My friend Gilda, who’s been living in Connecticut while coming into the city a couple of days a week for work, has found a new job in New Haven on Ella T. Grasso Blvd. Gilda’s a native of the state, but 20 years my junior, so I suspected she didn’t know who Ella Grasso was, even though she said she had heard the name before.

Well I know who she was. I remember. Ella T. Grasso was the 83rd Governor of Connecticut, and the first female Governor in the United States elected in her own right. That “in her own right” thing is important as there had actually been three female governors before her whose husbands had been elected to the office. In 1925, Nellie Ross became the first female governor in the United States in a special election after her husband died and she remains the only female governor of Wyoming. Miriam “Ma” Ferguson was Governor of Texas after her husband was impeached and convicted, and then we had Lurleen Wallace, wife of vocal segregationist and frequent presidential candidate George Wallace as he could not run again due to term limits. She died in office of cancer, and George, who had been instrumental in the addition of the word “consecutive” to the term limit rule, became Alabama’s Governor again not long after. Interestingly, Lurleen’s cancer diagnosis was in 1961, but because her husband and physician made the decision to keep this information about her health from her, as they could actually do back then, she didn’t receive treatment until after a second diagnosis a few years later. Even though her cancer spread, she ran for Governor while secretly going through radiation. Not only was George Wallace an ass, he was a supreme ass, and then some.

> **Data under study**:
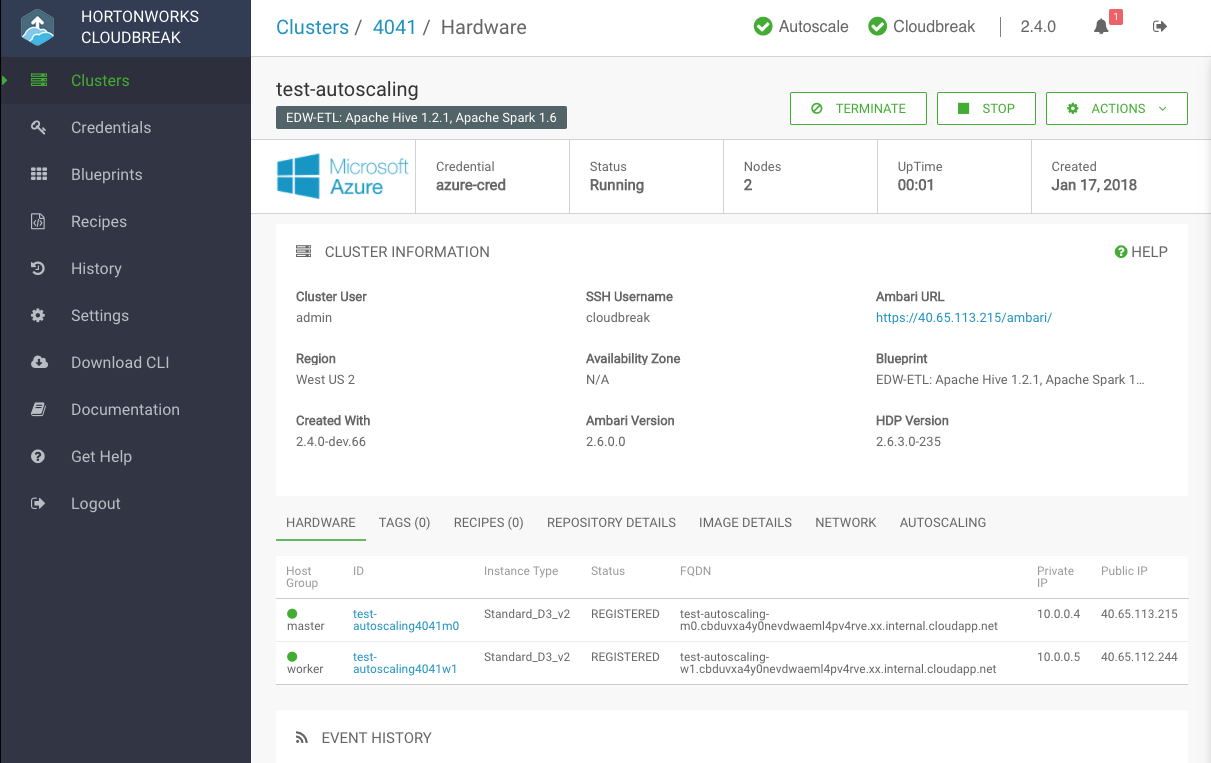Open Documentation from the sidebar
Screen dimensions: 1211x763
(x=125, y=410)
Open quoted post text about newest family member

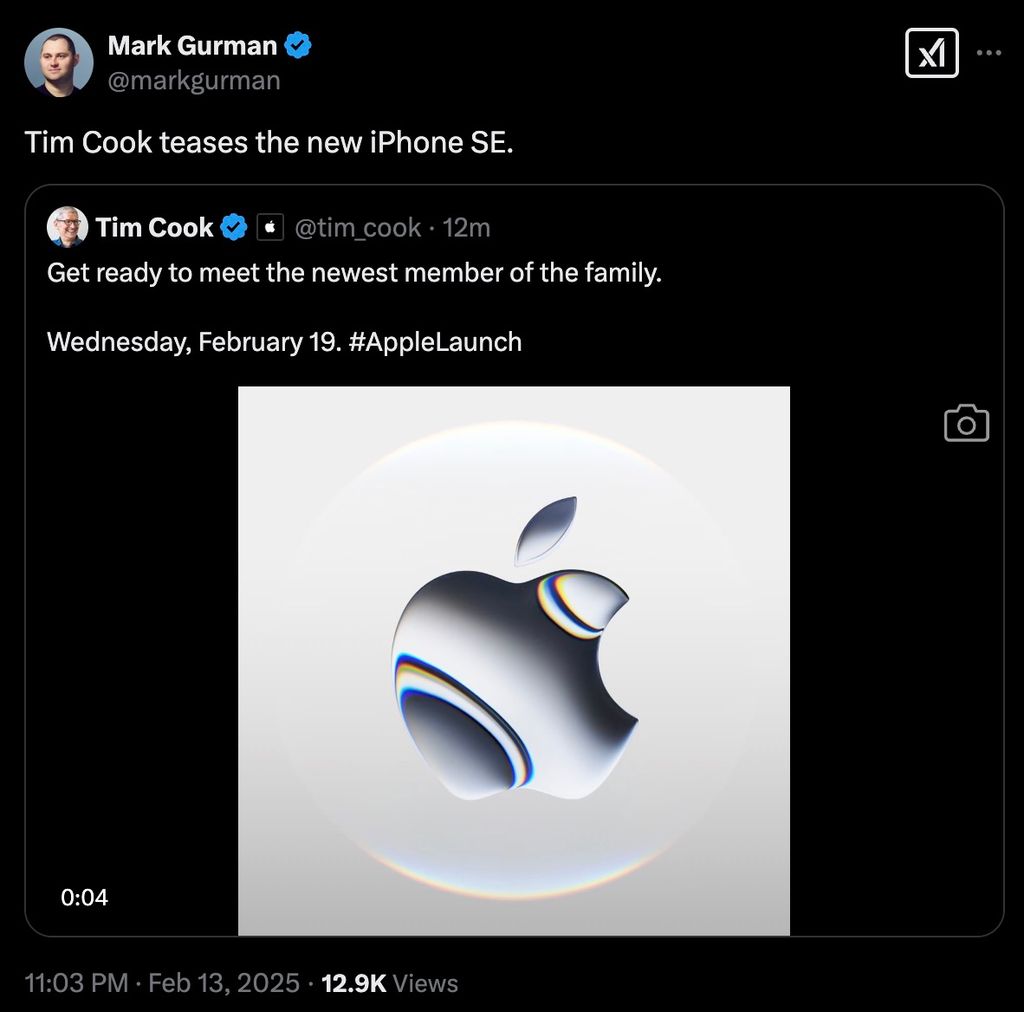(x=354, y=272)

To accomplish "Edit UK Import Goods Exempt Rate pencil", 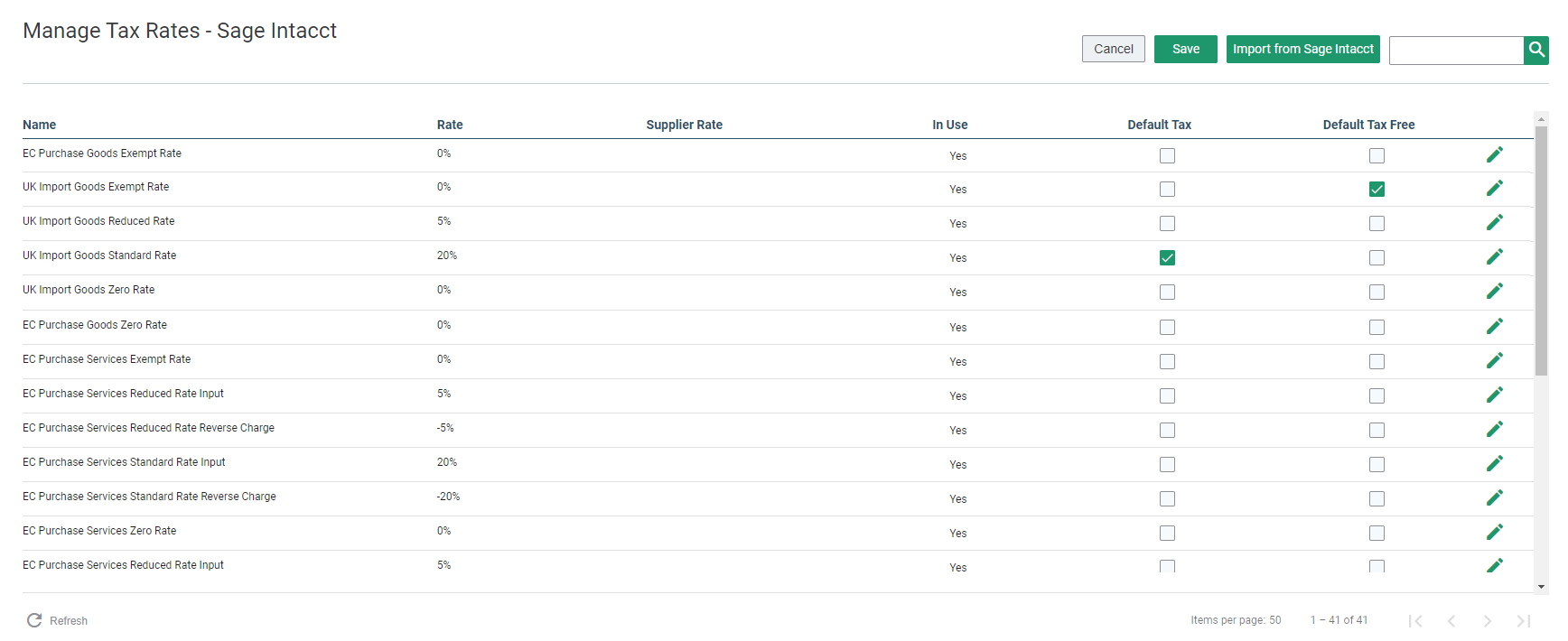I will click(x=1494, y=189).
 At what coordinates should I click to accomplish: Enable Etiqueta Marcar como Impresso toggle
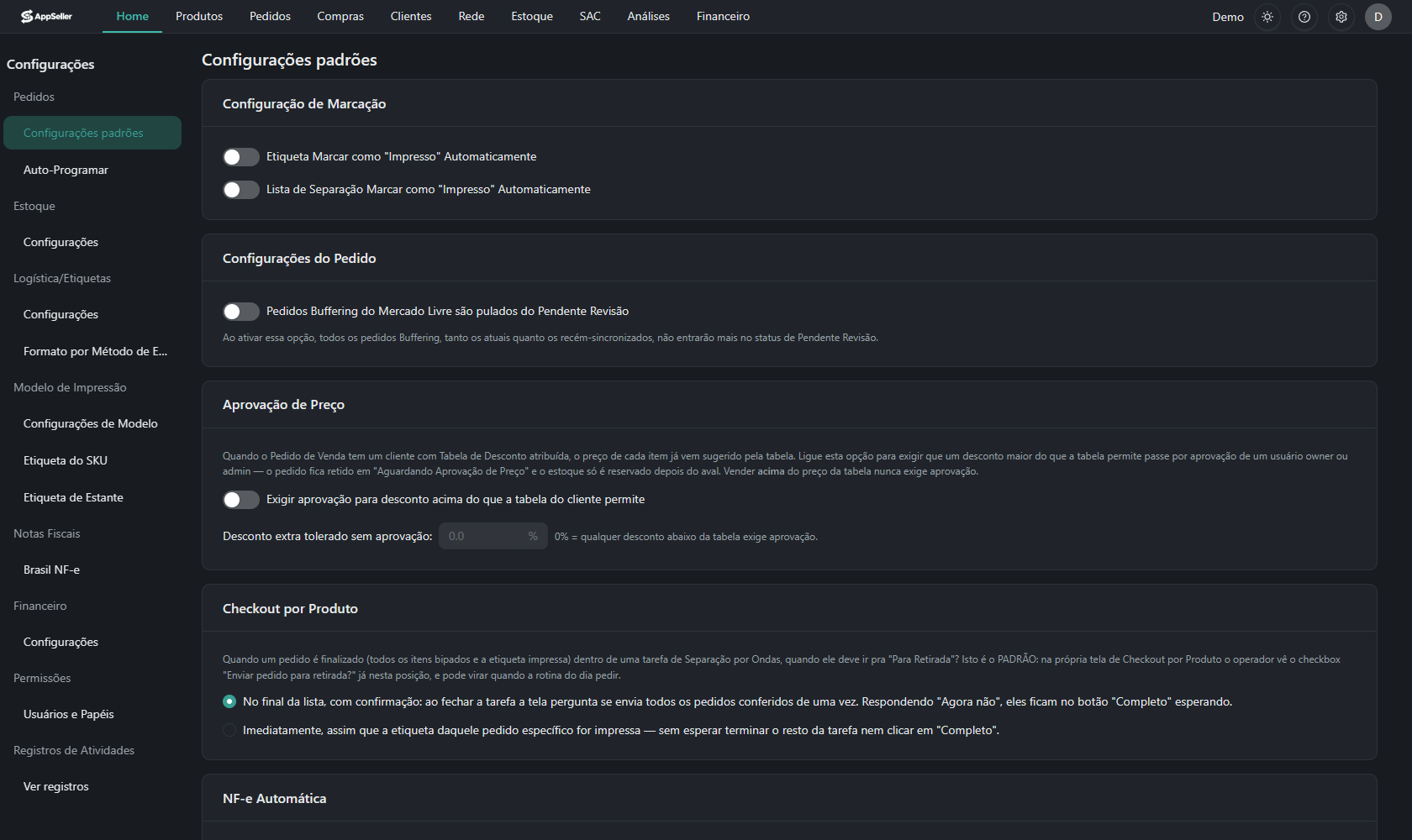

> **Assignment 1**:
Edit the Ella Grasso passage between "My friend Gilda, who’s" and "the name before.", inclusive, and put "Hartford" wherever "New Haven" appears.
> **Assignment 2**:
Answer these questions from the Ella Grasso passage:
(a) On what street is Gilda's new job in New Haven?
(b) Which number Governor of Connecticut was Ella T. Grasso?
(c) In what year did Nellie Ross become the first female governor in the United States?

> **Response box 1**:
My friend Gilda, who’s been living in Connecticut while coming into the city a couple of days a week for work, has found a new job in Hartford on Ella T. Grasso Blvd. Gilda’s a native of the state, but 20 years my junior, so I suspected she didn’t know who Ella Grasso was, even though she said she had heard the name before.

> **Response box 2**:
(a) Ella T. Grasso Blvd.
(b) The 83rd.
(c) 1925.